Brent Clarke is a me character in my stories... but also one of my farm boy friends.

Brent Clarke is a me character in my stories… but also one of my farm boy friends.

Growing up a farm boy has a few advantages to go along with the many drawbacks.  First off, you learn young where babies come from.  Piglets and calves and puppies and kittens are not born in secret.  And it doesn’t take much spying out on farm life to learn how those baby animals are made either.  There is ample opportunity to learn what you are not supposed to learn at a young age from farm girls too… but we were gentlemen… and extremely embarrassed by the fact that baby people are made in the same grisly, awful way that baby animals are out in the barn.

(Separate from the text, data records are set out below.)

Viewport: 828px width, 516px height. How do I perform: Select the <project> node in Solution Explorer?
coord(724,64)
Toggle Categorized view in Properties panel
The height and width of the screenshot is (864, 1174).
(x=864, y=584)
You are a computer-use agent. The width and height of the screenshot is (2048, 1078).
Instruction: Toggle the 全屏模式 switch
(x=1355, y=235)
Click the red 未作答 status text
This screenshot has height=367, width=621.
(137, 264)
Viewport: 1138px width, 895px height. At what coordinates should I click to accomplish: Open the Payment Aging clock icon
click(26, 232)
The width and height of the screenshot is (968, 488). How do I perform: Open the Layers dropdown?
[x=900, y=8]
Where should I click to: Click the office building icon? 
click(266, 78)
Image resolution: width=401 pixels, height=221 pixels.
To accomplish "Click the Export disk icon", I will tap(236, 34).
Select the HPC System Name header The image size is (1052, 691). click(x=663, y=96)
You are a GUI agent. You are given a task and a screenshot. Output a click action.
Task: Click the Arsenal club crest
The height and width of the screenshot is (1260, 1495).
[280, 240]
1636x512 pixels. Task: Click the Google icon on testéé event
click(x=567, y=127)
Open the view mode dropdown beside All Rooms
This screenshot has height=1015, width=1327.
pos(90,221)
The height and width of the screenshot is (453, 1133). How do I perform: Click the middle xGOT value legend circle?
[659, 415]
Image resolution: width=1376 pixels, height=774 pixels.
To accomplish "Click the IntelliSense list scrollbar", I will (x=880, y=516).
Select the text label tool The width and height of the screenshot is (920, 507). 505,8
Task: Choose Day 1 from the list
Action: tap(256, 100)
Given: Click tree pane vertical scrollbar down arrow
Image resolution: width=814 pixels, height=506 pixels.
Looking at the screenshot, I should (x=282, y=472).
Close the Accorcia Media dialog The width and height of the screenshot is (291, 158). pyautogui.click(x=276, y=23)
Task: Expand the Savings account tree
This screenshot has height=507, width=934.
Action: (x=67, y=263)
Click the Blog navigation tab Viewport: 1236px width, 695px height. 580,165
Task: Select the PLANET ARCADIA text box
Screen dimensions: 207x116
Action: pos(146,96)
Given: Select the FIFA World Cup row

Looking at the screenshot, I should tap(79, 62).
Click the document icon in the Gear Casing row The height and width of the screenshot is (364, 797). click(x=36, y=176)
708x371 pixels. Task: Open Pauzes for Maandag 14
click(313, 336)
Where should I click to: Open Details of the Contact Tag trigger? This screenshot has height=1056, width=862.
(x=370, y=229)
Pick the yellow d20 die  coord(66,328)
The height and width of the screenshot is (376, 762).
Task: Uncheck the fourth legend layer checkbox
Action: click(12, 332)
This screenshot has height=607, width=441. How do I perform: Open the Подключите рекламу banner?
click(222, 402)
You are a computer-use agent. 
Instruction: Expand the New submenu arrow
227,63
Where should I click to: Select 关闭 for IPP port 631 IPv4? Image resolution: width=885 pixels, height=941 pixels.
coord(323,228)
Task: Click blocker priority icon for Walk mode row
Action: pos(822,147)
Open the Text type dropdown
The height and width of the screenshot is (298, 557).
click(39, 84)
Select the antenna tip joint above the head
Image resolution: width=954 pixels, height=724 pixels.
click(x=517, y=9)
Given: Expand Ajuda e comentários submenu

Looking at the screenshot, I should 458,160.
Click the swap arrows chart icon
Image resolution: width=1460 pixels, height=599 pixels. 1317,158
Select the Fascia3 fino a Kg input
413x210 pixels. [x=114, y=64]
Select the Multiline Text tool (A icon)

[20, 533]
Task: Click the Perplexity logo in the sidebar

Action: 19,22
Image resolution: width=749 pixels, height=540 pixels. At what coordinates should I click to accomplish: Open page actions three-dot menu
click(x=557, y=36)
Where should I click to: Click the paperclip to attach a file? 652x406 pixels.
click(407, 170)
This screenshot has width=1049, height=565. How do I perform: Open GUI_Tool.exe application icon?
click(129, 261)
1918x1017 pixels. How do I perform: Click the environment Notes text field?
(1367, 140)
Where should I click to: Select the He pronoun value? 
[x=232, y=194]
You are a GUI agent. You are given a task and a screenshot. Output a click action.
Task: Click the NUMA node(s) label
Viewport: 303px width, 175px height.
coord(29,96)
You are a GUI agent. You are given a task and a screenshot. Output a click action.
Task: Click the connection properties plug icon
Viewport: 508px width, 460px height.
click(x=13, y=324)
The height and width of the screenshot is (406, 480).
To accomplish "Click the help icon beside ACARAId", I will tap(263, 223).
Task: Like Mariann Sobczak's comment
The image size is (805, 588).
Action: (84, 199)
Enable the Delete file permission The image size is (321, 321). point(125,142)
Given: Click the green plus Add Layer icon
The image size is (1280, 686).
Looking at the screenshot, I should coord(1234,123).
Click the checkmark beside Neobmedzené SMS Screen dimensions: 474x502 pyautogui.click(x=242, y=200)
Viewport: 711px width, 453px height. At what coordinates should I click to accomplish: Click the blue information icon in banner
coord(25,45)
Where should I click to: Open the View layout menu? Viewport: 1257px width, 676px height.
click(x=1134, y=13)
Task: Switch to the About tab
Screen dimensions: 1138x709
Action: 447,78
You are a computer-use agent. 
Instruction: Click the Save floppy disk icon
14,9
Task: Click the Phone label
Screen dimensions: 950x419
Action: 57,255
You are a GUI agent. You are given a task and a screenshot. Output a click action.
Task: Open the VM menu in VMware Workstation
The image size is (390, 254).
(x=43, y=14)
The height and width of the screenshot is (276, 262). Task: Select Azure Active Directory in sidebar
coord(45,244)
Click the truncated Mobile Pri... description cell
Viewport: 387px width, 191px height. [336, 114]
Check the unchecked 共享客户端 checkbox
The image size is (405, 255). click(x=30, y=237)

You also learn to be somewhat self-sufficient.  I learned how to tend a garden.  I learned how to fix a flat.  I learned how to repair a roof and build a rabbit pen.  Hammer, pliers, screwdriver, saw… I learned to use them all and make stuff.  Crude stuff, sure… smashed-finger-with-hammer-stuff too.  I made a bookshelf in shop class that had a bit of Michael blood built into it.  But I learned things that boys should know, and really don’t any more.

So, I guess I am claiming that because I am an Iowa boy… a farm boy… and despite my many short-comings and short-changings my life has been good and worthwhile… being a farm boy is good.  And one of the greatest shames of the modern world is this… there just aren’t many farm boys any more.